§ **DATA TO PROCESS**
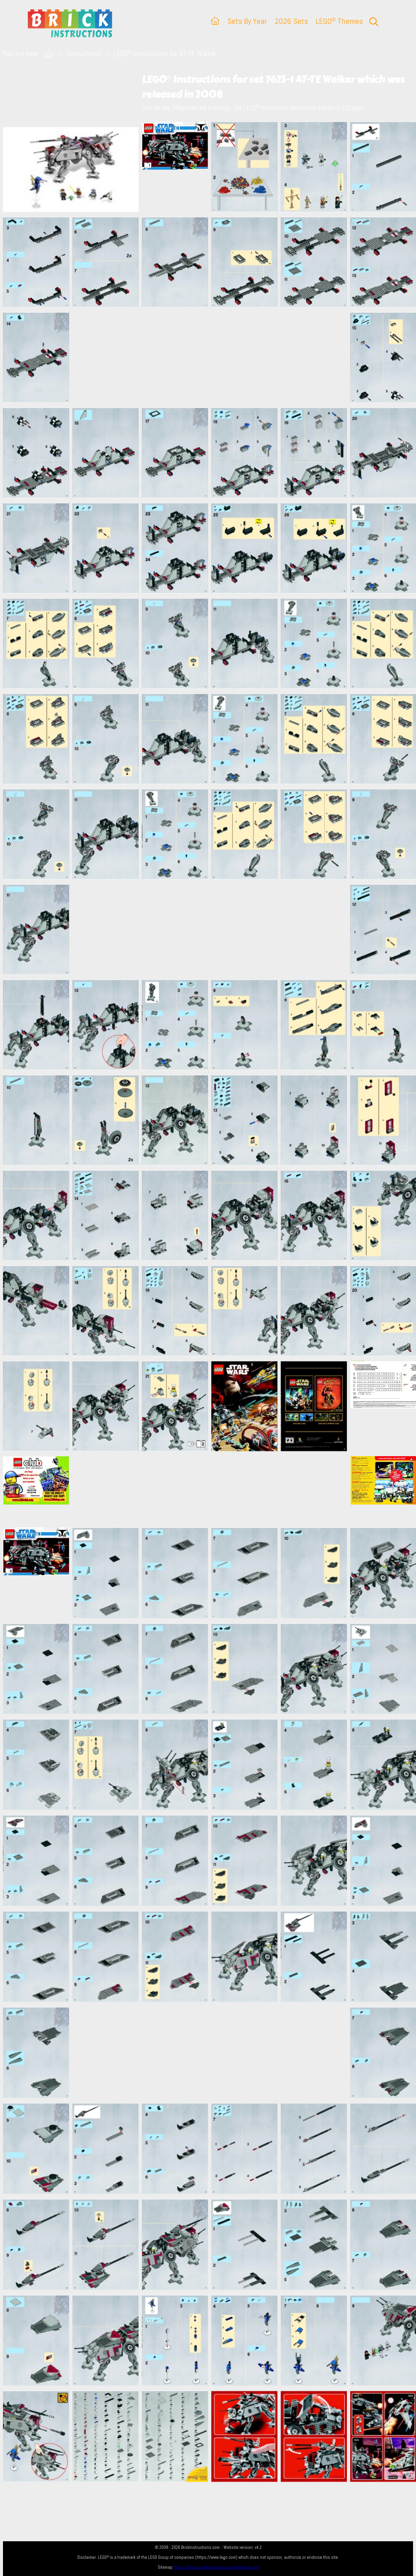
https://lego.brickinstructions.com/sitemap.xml (216, 2567)
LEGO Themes (339, 21)
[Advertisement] (211, 357)
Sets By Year (247, 21)
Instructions (84, 54)
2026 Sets (291, 21)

§ **REQUIRED WORK**
Write out the lines above word for word, leaving out the picture.

§ **REPLY TO THE EXERCISE**
https://lego.brickinstructions.com/sitemap.xml (216, 2567)
LEGO Themes (339, 21)
[Advertisement] (211, 357)
Sets By Year (247, 21)
Instructions (84, 54)
2026 Sets (291, 21)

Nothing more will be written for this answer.